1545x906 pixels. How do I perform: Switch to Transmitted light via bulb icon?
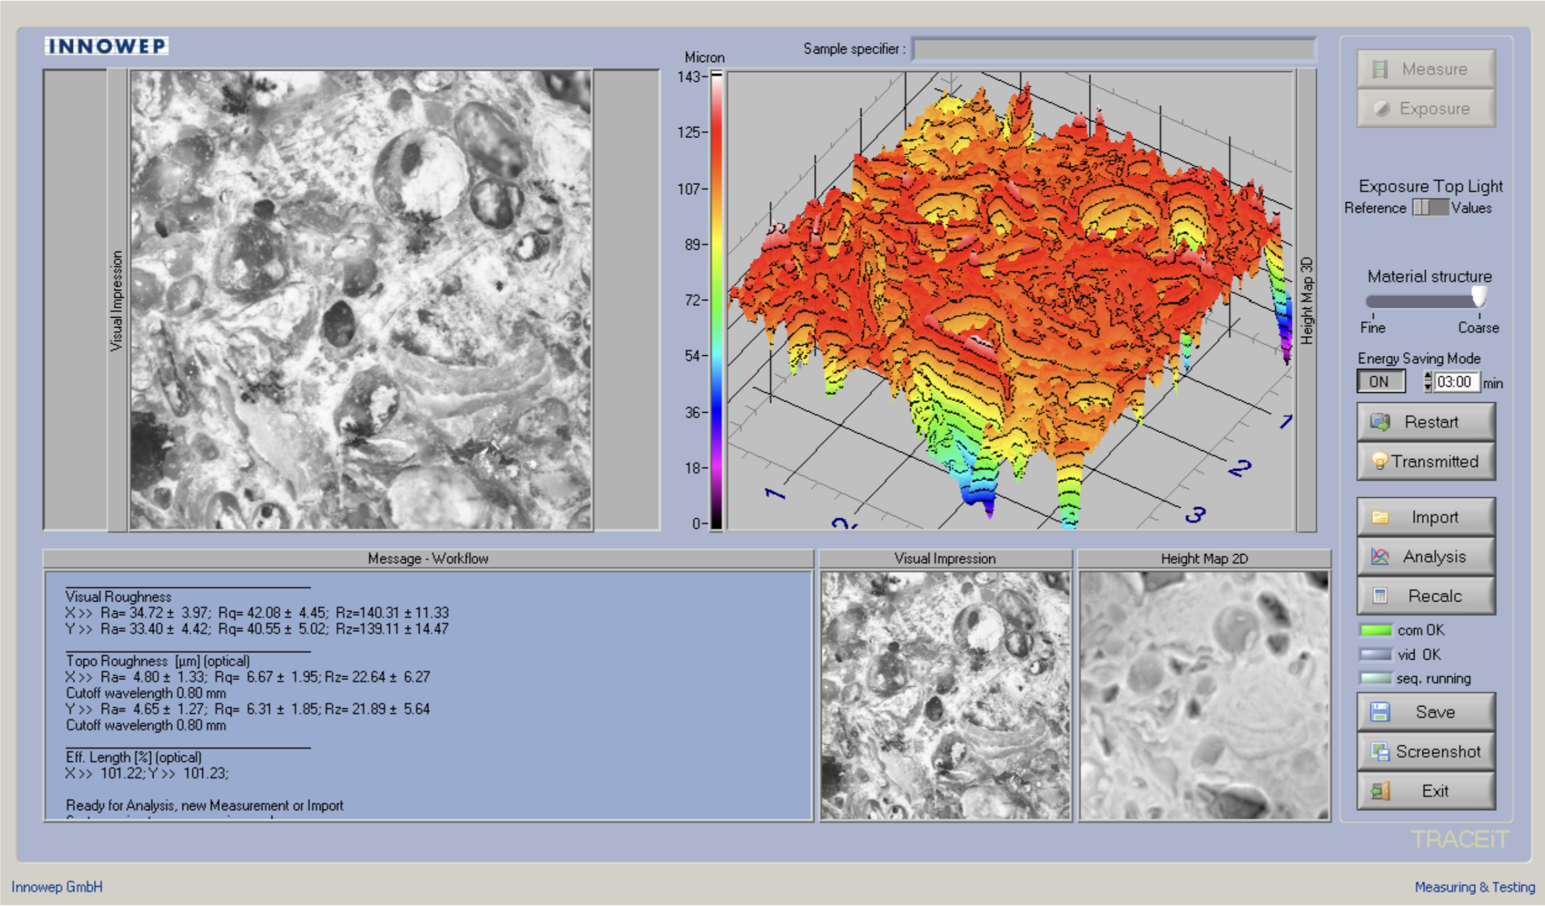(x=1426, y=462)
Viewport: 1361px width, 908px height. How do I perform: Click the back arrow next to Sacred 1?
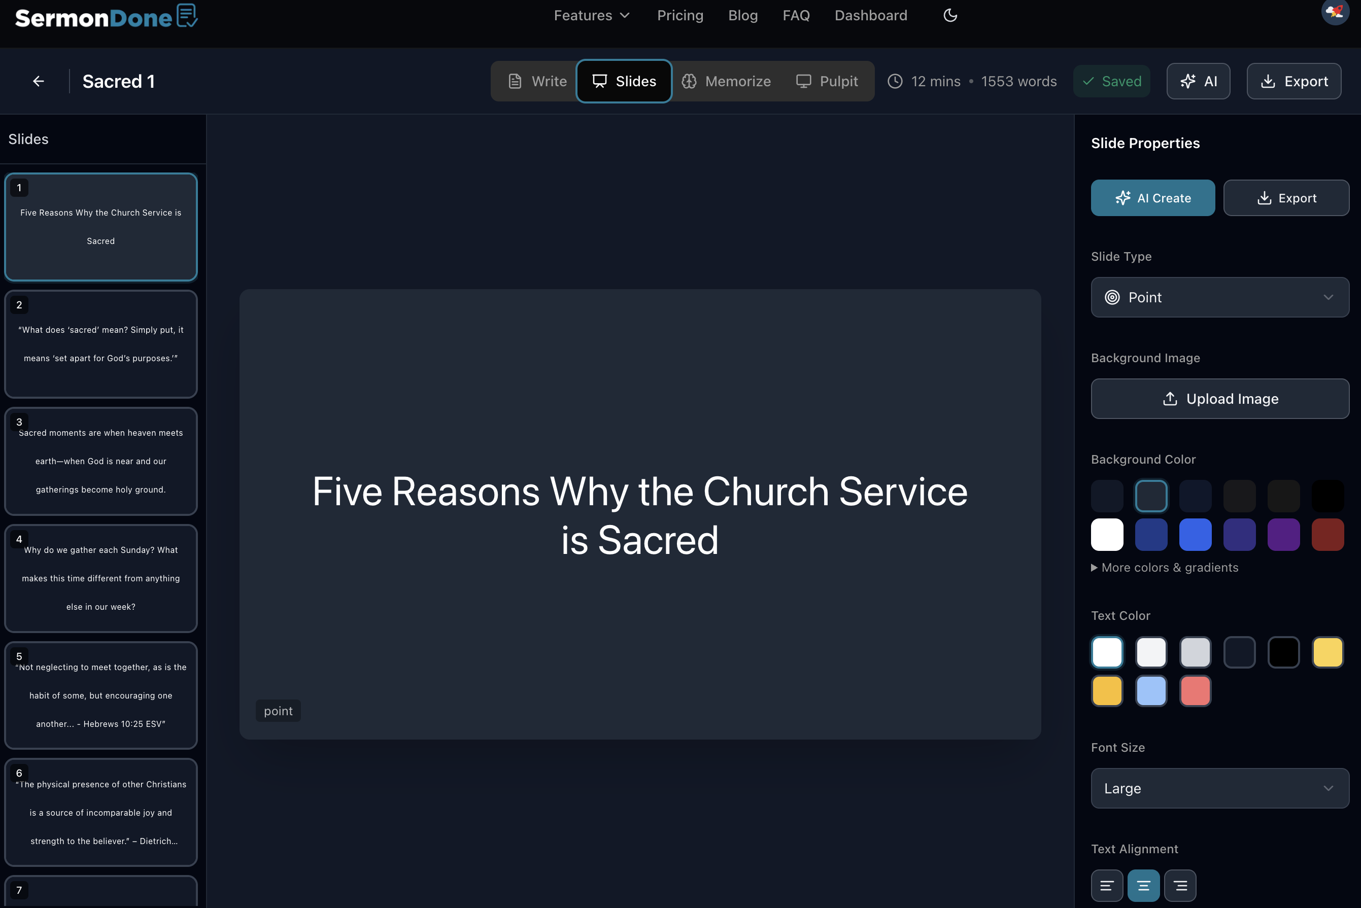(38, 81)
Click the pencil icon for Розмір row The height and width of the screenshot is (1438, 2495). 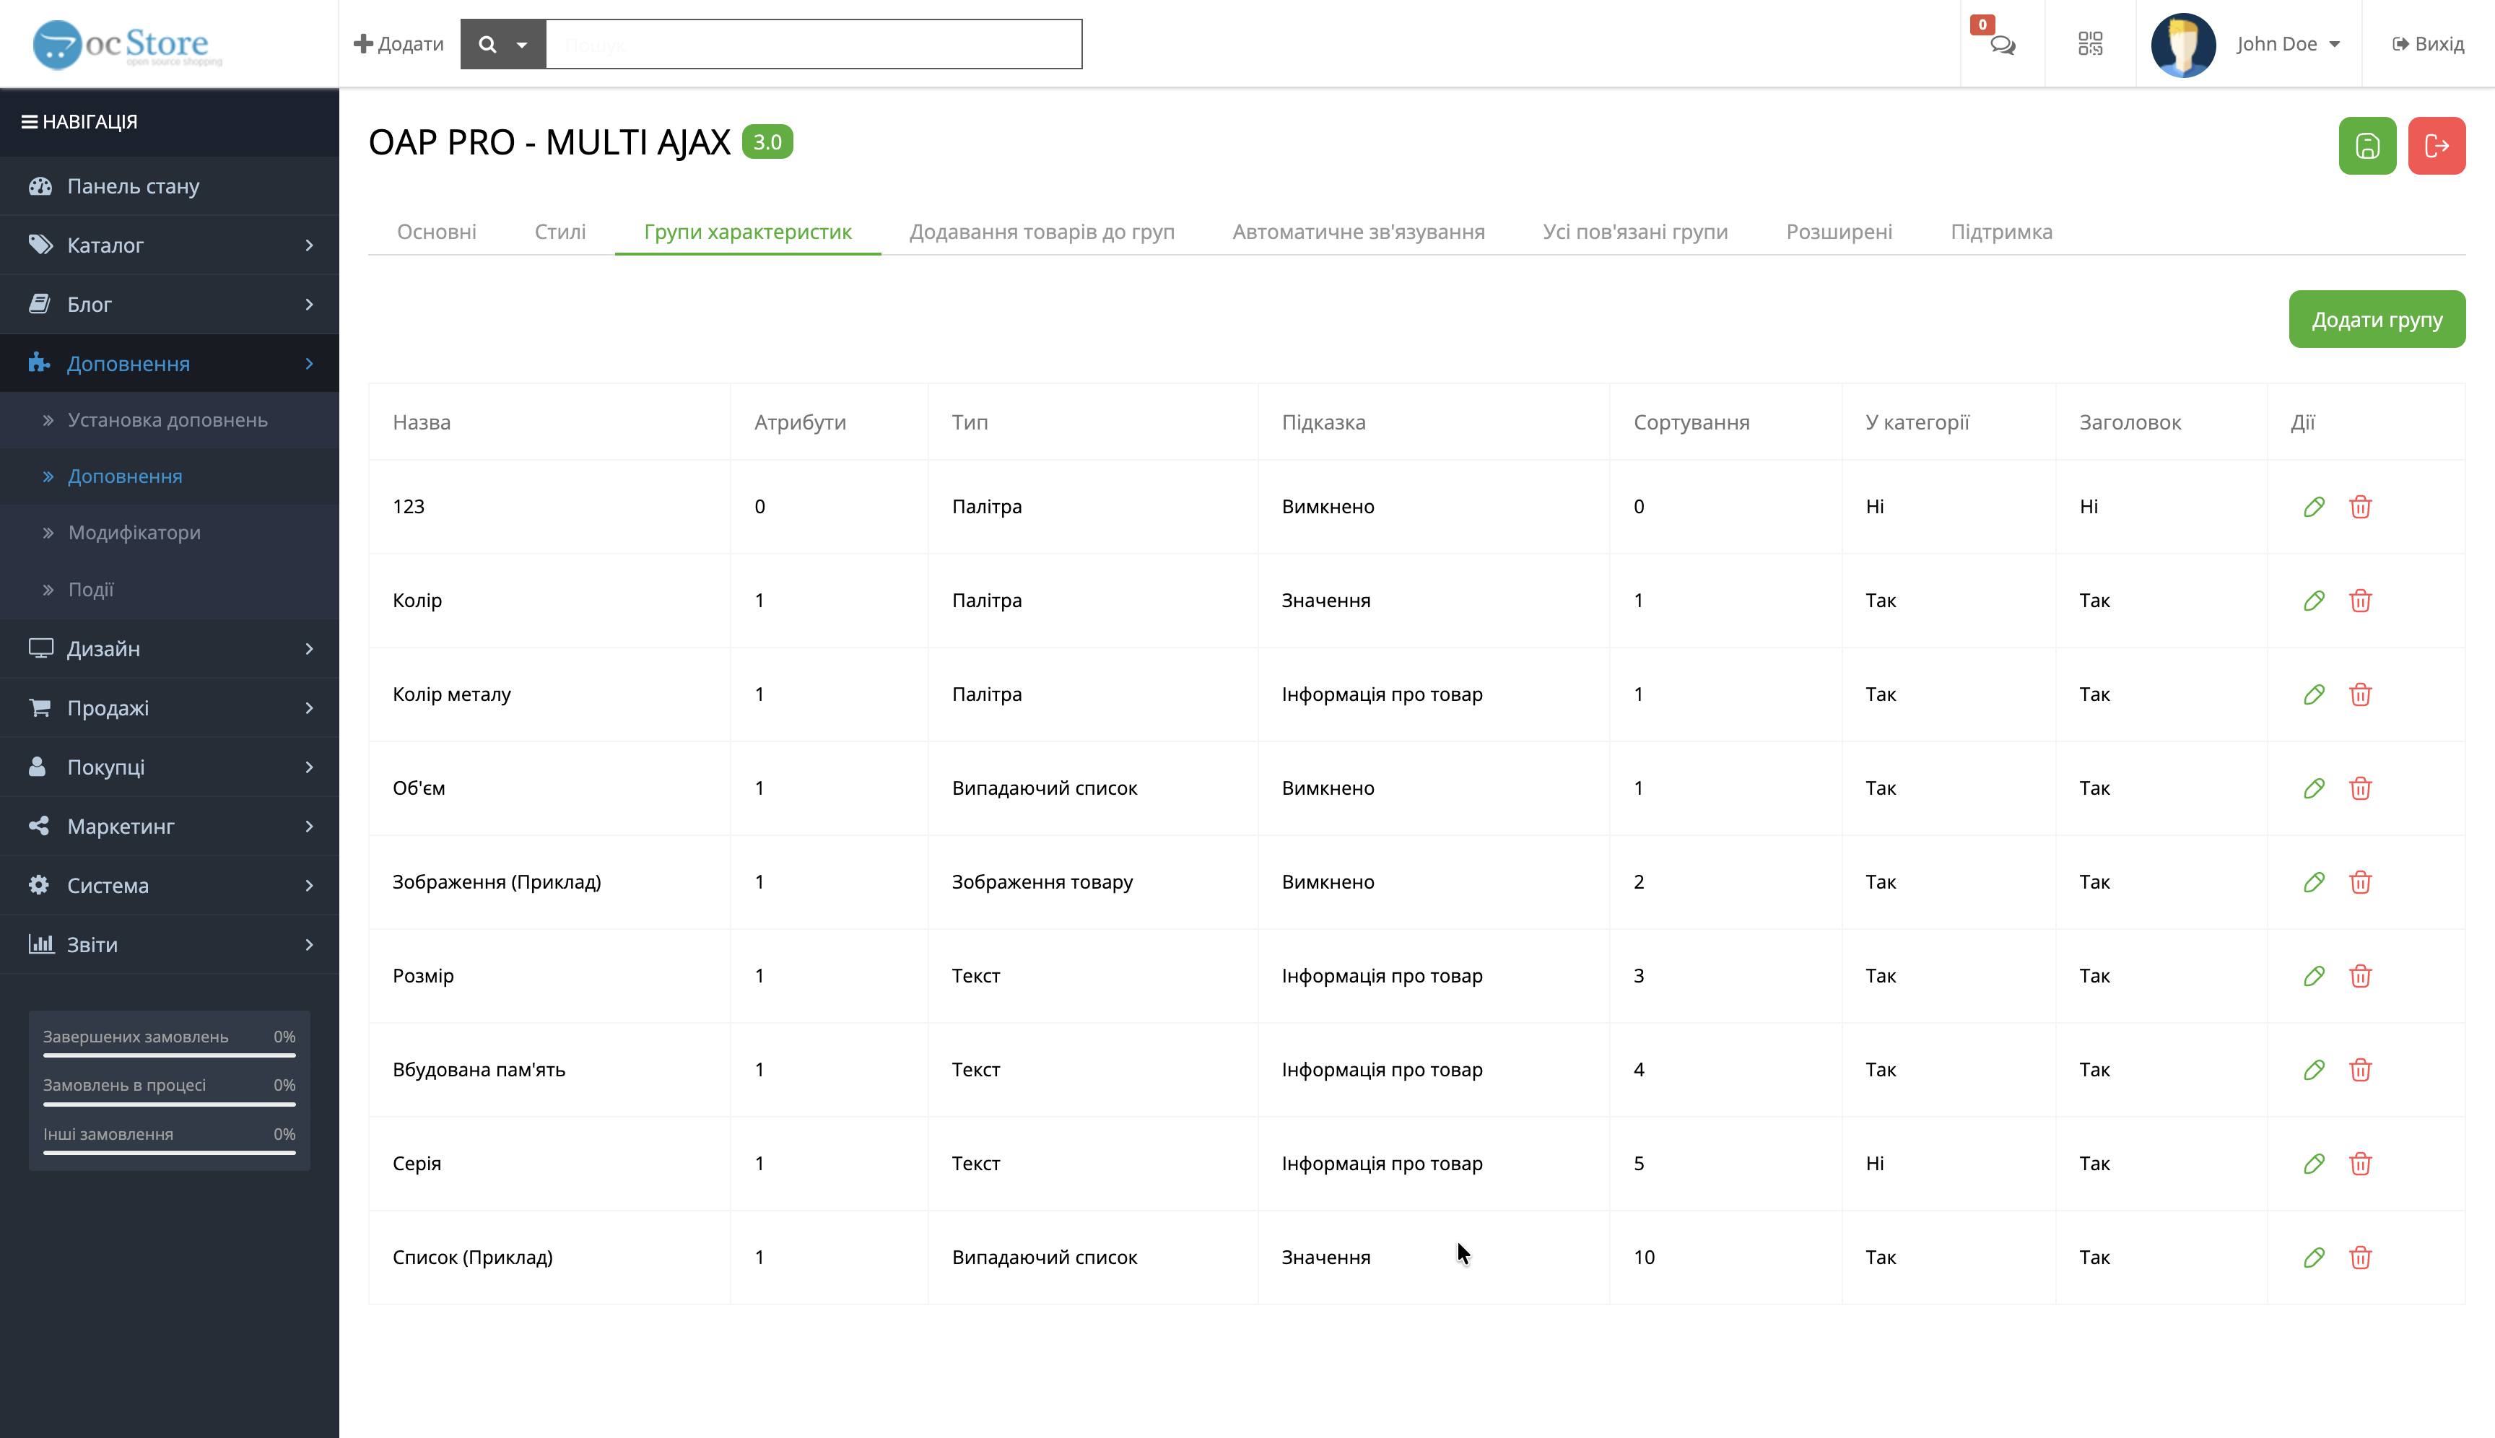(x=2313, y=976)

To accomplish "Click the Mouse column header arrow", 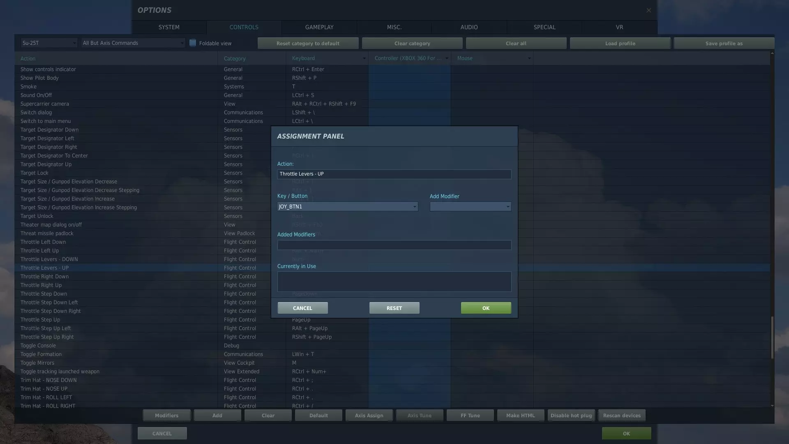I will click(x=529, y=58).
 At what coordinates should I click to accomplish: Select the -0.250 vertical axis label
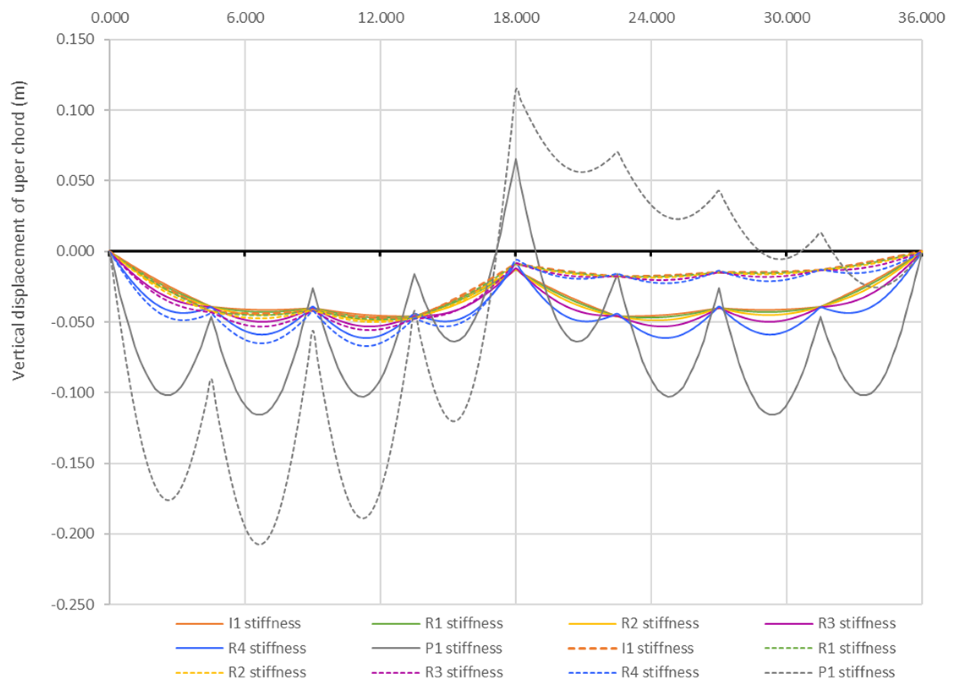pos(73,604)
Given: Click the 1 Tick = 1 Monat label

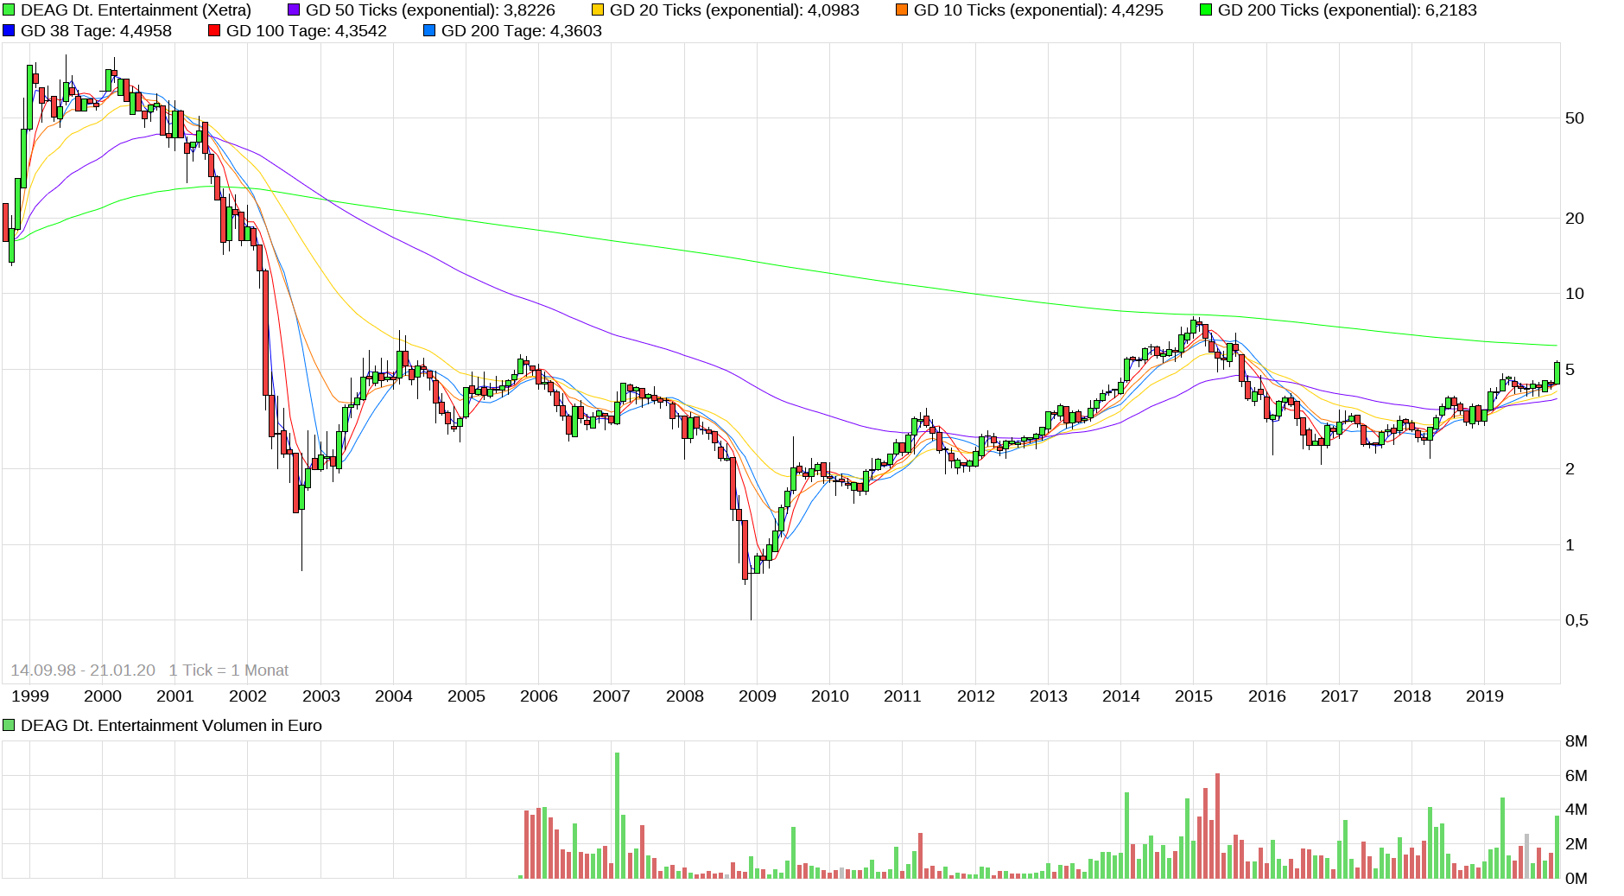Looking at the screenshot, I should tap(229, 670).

---+---

### The problem
Write out the line that contains "At what coordinates" and every line after it to the end of the data, exactly as they stand. Omit the pictures.

### Task answer
 At what coordinates should I click to accomplish: Select the -0.250 vertical axis label
pos(73,604)
Given: Click the 1 Tick = 1 Monat label

Looking at the screenshot, I should tap(229, 670).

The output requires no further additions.